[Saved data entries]
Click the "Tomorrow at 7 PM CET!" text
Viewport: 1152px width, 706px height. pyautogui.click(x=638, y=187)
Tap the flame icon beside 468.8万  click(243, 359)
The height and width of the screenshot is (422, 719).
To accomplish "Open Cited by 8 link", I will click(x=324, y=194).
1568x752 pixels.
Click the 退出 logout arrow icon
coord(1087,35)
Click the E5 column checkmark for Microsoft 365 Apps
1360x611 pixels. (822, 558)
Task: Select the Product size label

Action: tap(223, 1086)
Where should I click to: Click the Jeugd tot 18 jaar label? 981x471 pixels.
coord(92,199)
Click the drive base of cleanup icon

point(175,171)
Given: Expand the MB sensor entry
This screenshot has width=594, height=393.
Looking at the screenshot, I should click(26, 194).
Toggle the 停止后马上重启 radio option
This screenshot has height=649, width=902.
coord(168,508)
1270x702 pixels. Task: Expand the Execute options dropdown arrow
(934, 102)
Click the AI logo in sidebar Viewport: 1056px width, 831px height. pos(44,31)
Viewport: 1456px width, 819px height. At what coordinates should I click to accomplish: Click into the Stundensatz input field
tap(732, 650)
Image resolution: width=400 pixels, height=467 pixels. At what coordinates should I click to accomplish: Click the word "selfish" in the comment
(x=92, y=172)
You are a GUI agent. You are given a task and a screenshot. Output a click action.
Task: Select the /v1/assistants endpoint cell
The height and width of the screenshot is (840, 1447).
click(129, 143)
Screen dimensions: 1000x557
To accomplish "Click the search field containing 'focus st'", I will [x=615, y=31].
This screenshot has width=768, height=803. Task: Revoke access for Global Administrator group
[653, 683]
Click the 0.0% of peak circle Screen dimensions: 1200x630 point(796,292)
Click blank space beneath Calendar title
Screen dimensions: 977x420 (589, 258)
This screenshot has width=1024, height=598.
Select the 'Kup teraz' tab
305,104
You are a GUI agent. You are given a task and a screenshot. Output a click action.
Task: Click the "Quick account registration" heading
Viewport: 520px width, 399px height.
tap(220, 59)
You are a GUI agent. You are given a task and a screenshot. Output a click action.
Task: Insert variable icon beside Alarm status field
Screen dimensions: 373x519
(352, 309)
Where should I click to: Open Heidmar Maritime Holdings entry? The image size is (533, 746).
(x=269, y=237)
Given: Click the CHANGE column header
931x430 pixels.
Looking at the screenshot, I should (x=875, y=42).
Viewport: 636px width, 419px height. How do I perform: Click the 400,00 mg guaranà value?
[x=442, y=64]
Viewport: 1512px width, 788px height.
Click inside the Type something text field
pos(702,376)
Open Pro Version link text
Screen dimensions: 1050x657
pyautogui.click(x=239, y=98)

_ACTIVITY:_
In the entries above, identify every line with the word "beside". Copy those lines.

_RESULT FOR THIS TASK:_
Tap the flame icon beside 468.8万  click(243, 359)
Task: Insert variable icon beside Alarm status field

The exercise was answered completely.